The Walt Disney Company says it has sold
125,000 digital copies of its movies -- less than one week after making
the films available for download through Apple Computer Inc.'s iTunes
store. At prices ranging from $9.99 to $14.99, the new service has already
generated more than $1 million for the company, which is best known for
its animated feature films.
Anyone with a fast Internet connection can now
watch his or her favorite Disney film on a portable
video device such as Apple's iPod. Industry analyst Aram Sinnreich says Disney's success in the first week
of its online venture shows there's a large market for online
"The reality is that consumers have already gotten hip to online video,
downloading videos and TV shows like gangbusters [in a big way]. They are
not going to stop anytime soon."
So far, Hollywood has resisted the idea of distributing movies over the
Internet -- arguing that making near-DVD quality films available online
was an invitation to piracy. But Disney, which currently has 75 titles
available on the iTunes website, says online sales have not hurt the sale
of its DVD's.
Company president, Bob Iger says, "Any time you give people more
ways to buy something and more ways to actually consume or watch
something, you're going to increase consumption, so I believe the pie is
going to get bigger."
Iger projects revenues of up to $50 million in its first year and says
plans are in the works to distribute more films on the company's website.

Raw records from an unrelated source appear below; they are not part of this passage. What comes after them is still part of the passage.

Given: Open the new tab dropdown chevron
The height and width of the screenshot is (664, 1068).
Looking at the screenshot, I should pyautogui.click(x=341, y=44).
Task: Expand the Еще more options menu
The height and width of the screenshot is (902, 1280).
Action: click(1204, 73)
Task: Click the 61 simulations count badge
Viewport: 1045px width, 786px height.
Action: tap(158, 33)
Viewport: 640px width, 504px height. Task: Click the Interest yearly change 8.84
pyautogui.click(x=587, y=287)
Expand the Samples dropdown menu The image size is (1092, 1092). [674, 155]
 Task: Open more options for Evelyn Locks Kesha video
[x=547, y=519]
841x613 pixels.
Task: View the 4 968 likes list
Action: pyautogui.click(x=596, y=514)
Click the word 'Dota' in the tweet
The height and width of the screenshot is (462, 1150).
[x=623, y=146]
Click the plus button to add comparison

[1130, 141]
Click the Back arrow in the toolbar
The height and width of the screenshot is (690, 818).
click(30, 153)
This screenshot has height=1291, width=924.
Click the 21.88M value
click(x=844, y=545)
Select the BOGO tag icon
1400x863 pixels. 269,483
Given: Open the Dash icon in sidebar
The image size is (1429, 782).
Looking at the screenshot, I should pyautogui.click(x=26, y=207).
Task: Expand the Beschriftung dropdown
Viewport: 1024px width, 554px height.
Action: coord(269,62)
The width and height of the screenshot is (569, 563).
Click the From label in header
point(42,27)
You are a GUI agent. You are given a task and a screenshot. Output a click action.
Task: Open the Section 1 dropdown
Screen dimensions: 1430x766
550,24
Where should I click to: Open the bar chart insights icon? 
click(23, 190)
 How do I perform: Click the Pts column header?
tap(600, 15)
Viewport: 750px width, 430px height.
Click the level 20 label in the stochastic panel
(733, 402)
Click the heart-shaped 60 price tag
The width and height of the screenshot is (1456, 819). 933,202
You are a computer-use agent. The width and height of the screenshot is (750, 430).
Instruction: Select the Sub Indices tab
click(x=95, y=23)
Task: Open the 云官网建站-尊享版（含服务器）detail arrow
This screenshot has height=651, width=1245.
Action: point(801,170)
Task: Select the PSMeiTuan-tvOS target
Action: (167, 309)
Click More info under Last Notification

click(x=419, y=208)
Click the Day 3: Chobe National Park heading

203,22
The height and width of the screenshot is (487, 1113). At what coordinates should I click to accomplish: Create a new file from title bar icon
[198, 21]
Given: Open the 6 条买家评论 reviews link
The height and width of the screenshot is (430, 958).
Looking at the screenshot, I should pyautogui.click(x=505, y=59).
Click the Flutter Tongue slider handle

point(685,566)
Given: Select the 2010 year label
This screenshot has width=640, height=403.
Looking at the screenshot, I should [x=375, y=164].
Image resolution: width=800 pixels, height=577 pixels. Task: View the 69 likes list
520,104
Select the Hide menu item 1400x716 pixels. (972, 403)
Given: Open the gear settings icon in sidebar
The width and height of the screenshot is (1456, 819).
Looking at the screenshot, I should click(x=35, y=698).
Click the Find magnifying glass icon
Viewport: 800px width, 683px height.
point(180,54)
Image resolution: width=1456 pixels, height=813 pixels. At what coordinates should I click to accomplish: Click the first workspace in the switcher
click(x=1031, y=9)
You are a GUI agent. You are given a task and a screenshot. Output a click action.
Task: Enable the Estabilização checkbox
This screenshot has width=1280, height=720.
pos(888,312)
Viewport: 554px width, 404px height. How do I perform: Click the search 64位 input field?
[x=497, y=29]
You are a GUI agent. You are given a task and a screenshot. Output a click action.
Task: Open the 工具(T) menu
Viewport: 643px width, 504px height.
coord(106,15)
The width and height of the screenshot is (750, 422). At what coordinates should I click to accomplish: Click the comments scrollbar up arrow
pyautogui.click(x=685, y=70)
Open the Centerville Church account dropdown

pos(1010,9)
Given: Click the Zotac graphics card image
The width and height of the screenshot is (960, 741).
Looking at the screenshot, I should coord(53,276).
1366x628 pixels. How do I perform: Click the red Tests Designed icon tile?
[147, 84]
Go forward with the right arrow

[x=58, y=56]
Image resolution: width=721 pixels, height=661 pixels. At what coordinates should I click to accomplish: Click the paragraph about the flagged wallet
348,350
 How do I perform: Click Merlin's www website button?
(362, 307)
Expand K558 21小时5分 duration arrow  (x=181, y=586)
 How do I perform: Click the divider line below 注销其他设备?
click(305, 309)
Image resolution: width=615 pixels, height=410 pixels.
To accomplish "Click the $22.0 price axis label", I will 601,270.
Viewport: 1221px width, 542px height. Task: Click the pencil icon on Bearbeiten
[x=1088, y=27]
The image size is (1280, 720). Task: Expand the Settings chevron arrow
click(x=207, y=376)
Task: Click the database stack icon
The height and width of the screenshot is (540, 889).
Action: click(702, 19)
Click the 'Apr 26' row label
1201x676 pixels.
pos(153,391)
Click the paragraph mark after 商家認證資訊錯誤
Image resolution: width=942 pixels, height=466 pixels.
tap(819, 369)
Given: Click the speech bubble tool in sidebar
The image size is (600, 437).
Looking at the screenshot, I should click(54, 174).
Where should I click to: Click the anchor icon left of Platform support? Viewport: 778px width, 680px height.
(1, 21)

Analysts say Hollywood studios and retailers are watching closely. Online
retailer Amazon.com has unveiled its own digital movie service, which will
offer new and older films along with TV shows.
"I think the promising signs from iTunes and other online video
retailers as well as the tremendous uptick in consumer interest in
online video has convinced them they finally have to take the plunge (jump
in)," says Sinneich.
But some studios are taking a more cautious approach to digital
distribution to appease retailers such as Wal-Mart. The global retailer is
responsible for about 40 percent of the DVD's sold in the United States.